Yahu arkadaşlar, sizce böyle bir şey olabilir mi? Allah Hz.Muhammed’in yanağından damlayan sadece bir damla kan için yerde ve gökte hiçbir canlı bırakmam diyecek, ama diğer peygamberleri öldürülürken hiçbir şey demeden sessizce oturup izleyecek ve herkesin yaşamasına izin verecek… Böyle bir şey olamaz…

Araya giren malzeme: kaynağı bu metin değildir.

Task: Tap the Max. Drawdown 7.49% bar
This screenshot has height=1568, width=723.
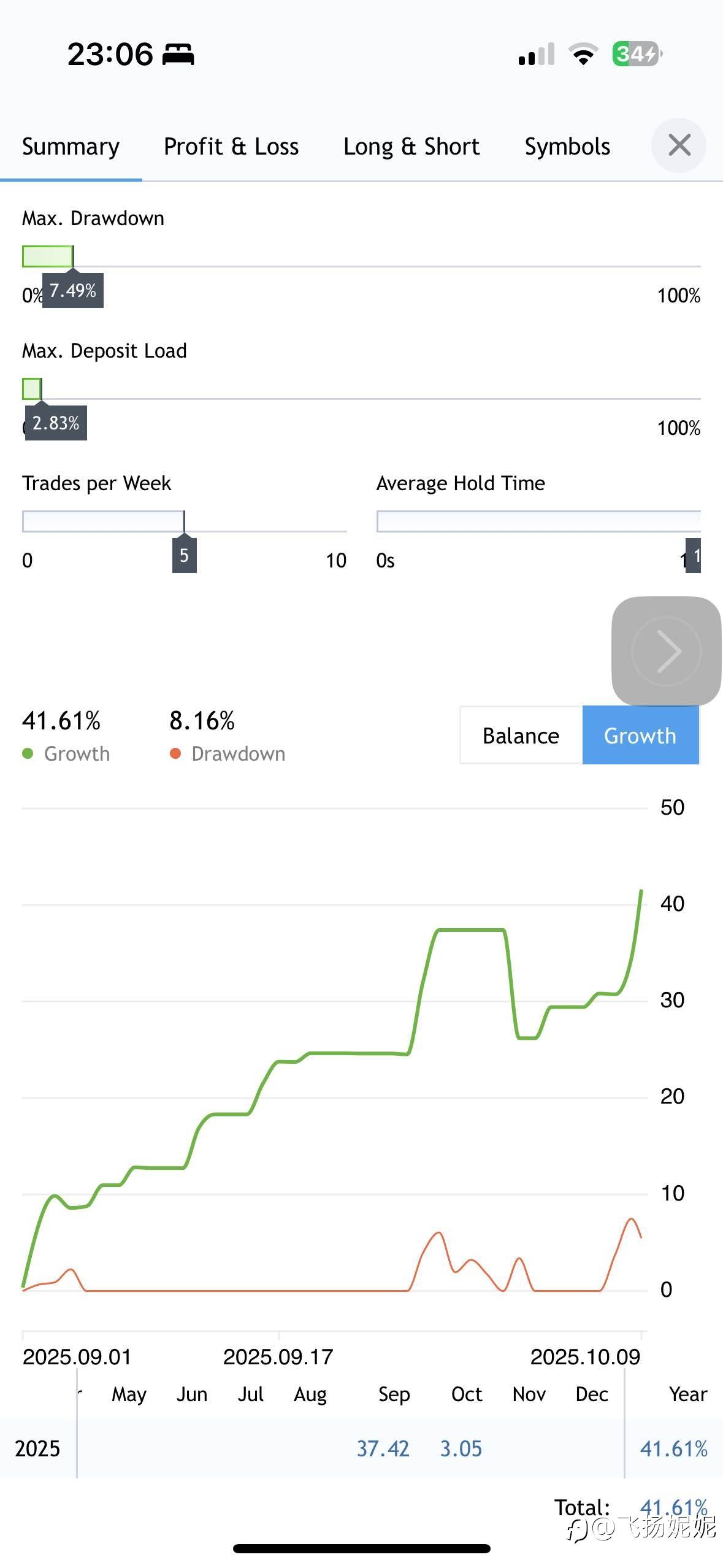Action: coord(48,256)
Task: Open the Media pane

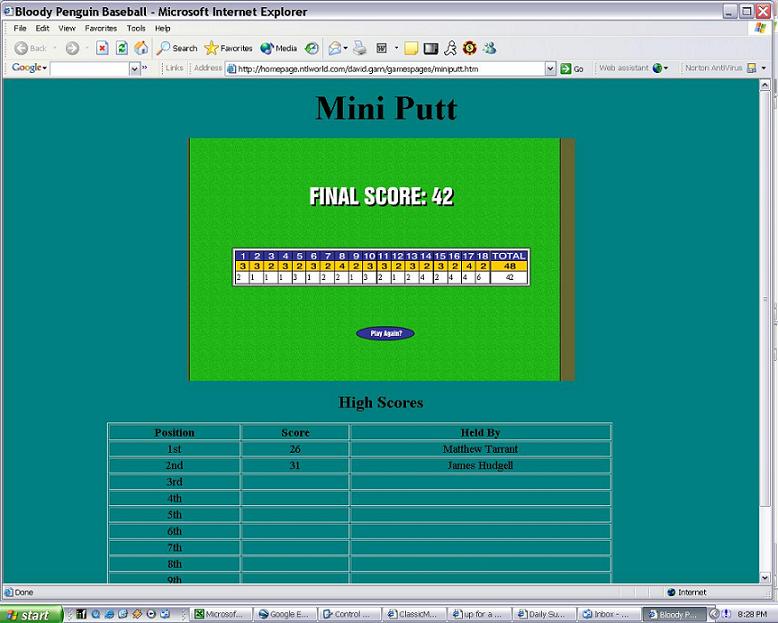Action: (279, 48)
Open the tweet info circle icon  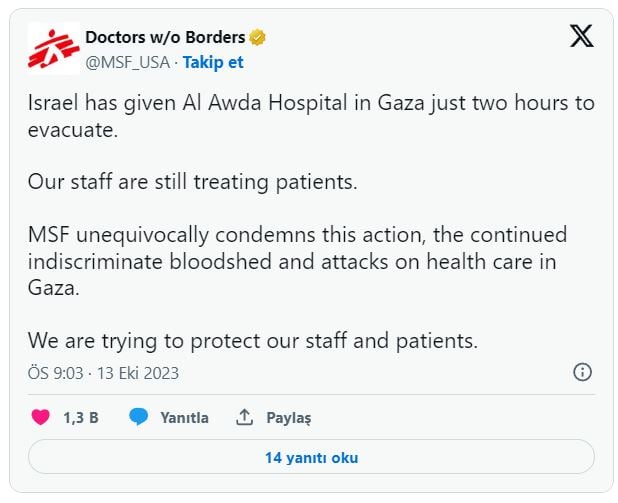[582, 372]
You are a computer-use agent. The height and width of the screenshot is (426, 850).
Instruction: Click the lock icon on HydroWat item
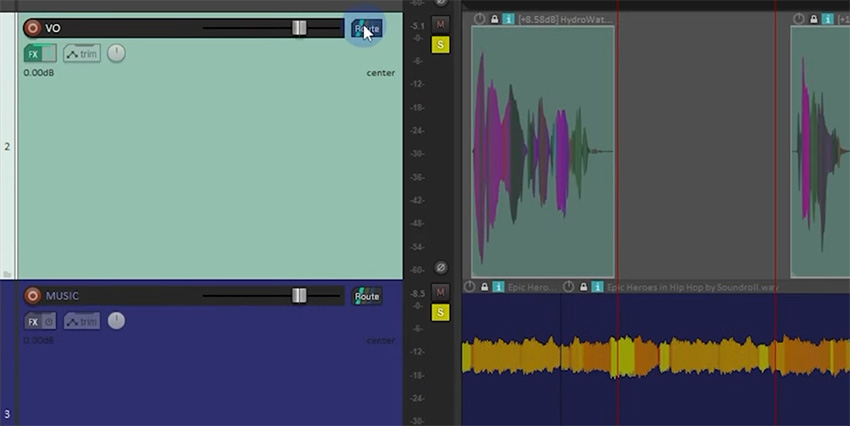point(494,19)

Arkadaşlar, Allah, Rum 32 ayetinde Dinlerini parçalayan ve gruplara ayrılanlardan olmayın! Her bir grup, kendinde olan ile sevinip böbürlenmektedir” dediği insanlar gibi, dinini Yahudilik, Hristiyanlık, Müslümanlık diye gruplara ayıran, gönderdiği dinler ve peygamberler arasında ayrımcılık yapan bir ilah olabilir mi? Olamaz öyle değil mi? Olamaz çünkü Allah katında tek bir din vardır o da İslam’dır. Dolayısı ile gönderdiği tüm peygamberler de İslam peygamberidir. Hepsi Müslümandır ve İslam’ı tebliğ etmiştir.

Bakara 133: “Yoksa siz de olaya şahit mi oldunuz; Yakub’a ölüm hali gelip çattığı zaman, oğullarına; ‘Benden sonra neye ibadet edeceksiniz?’ dediği zaman, oğulları, ‘Senin Allah’ına ve ataların İbrahim, İsmail ve İshak’ın Allah’ına, tek olan o Allah’a ibadet edeceğiz. Biz ancak O’na boyun eğen Müslümanlarız.’ dediler.”

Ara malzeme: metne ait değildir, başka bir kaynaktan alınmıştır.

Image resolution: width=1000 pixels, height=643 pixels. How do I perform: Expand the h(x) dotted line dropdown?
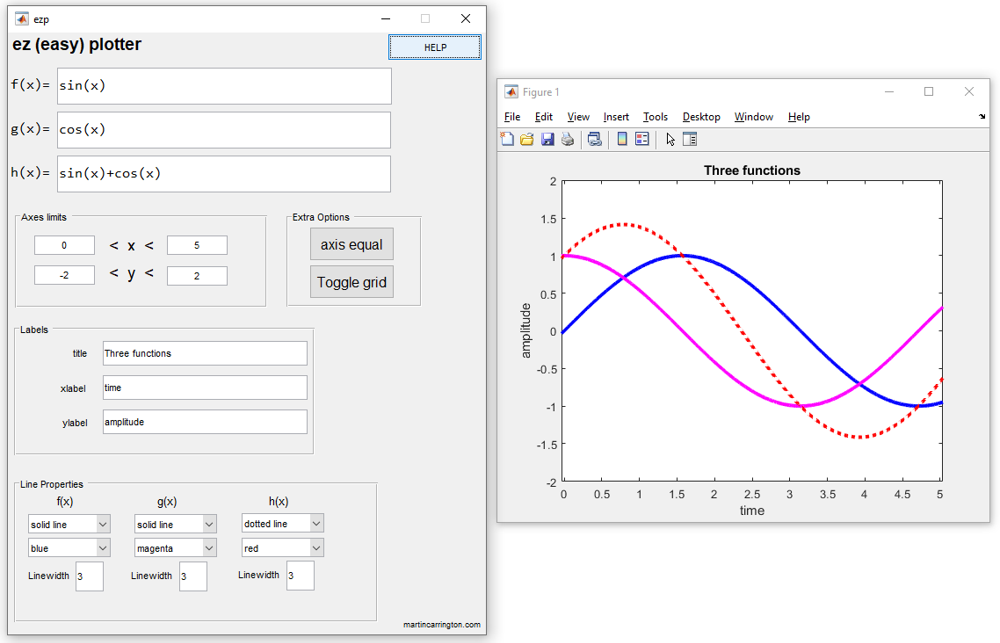click(283, 524)
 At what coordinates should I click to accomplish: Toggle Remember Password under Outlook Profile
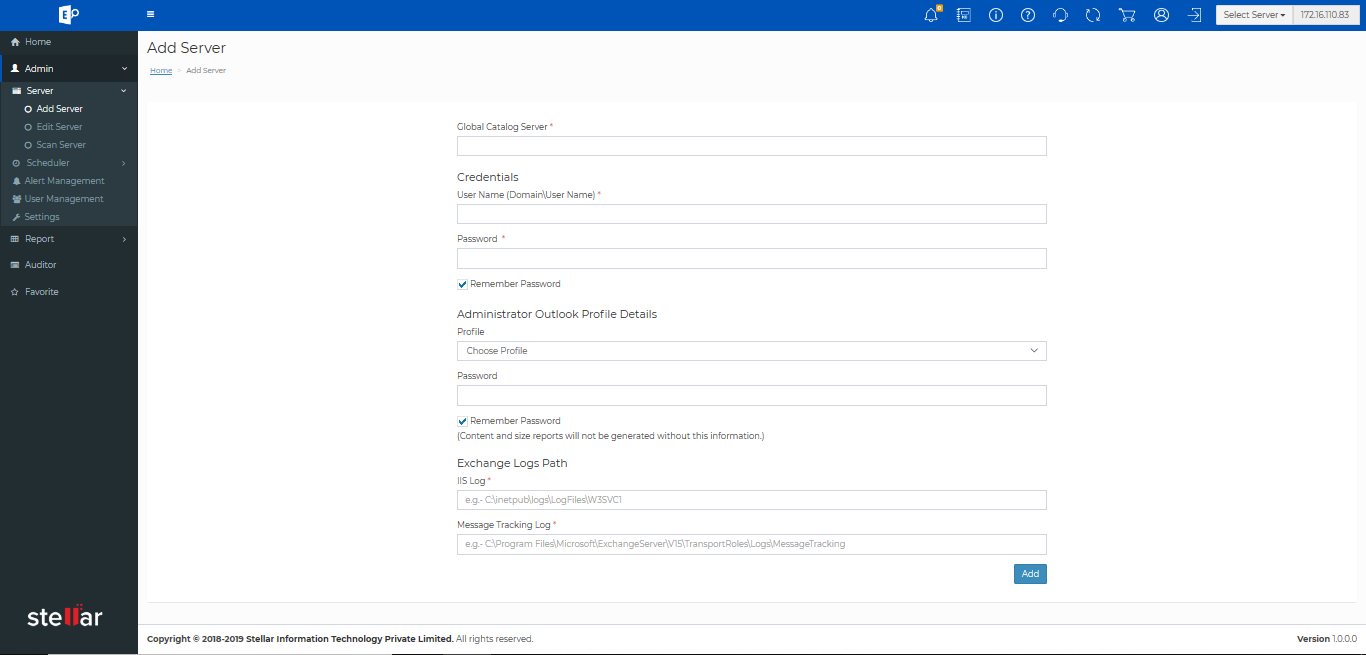pyautogui.click(x=463, y=421)
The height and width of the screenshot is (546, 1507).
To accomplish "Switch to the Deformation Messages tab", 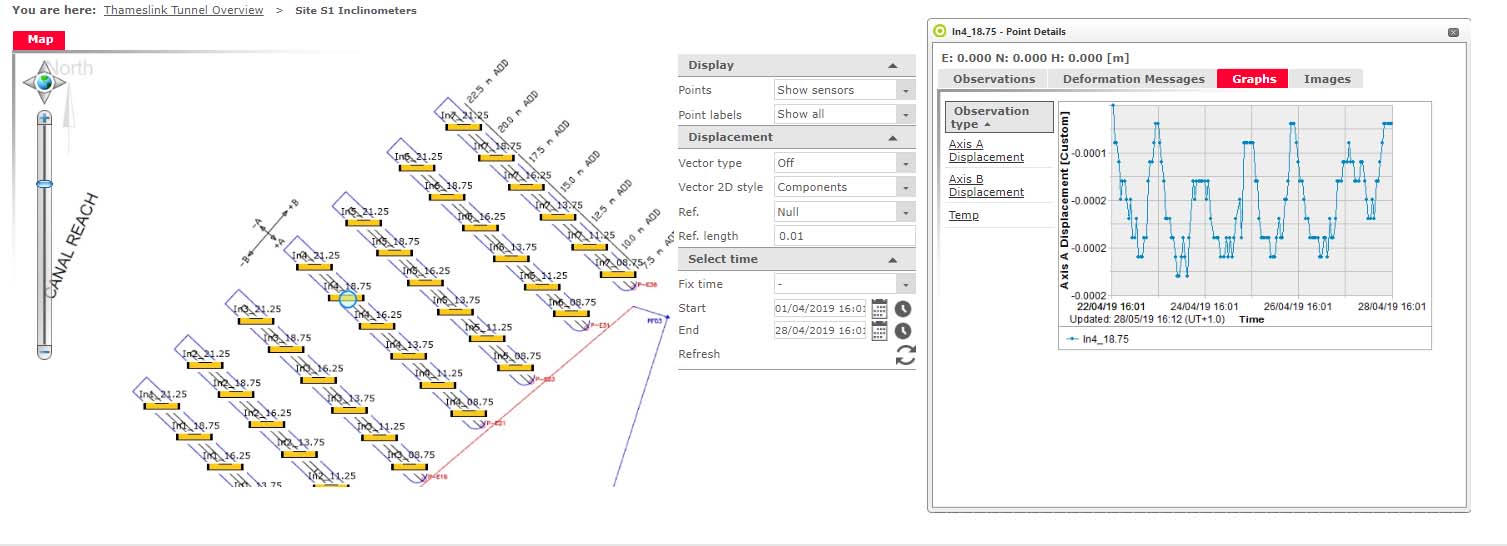I will pos(1133,79).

 Ali-İmran 67: “İbrahim ne Yahudi idi ne de Hıristiyan. Fakat o, hanif (Allah’ı bir tanıyan, hakka yönelen) bir müslümandı. Allah’a ortak koşanlardan da değildi.”

Sevgili arkadaşlar, Allah insanların yapmış olduklarını ve yapacaklarını en iyi bilen, kalplerde gizli olanı en iyi bilen değil mi? Bir odada 2 kişi varsa üçüncüsü O değil mi? Onun haberi olmadan bir yaprak bile düşmezken, Allah insanların peygamberlerini öldüreceklerinden habersiz mi de son anda “yetiş ya Cebrail kurtar” diyor? Allah bu kadar aciz mi de son anda “yetiş ya Cebrail kurtar” diyor?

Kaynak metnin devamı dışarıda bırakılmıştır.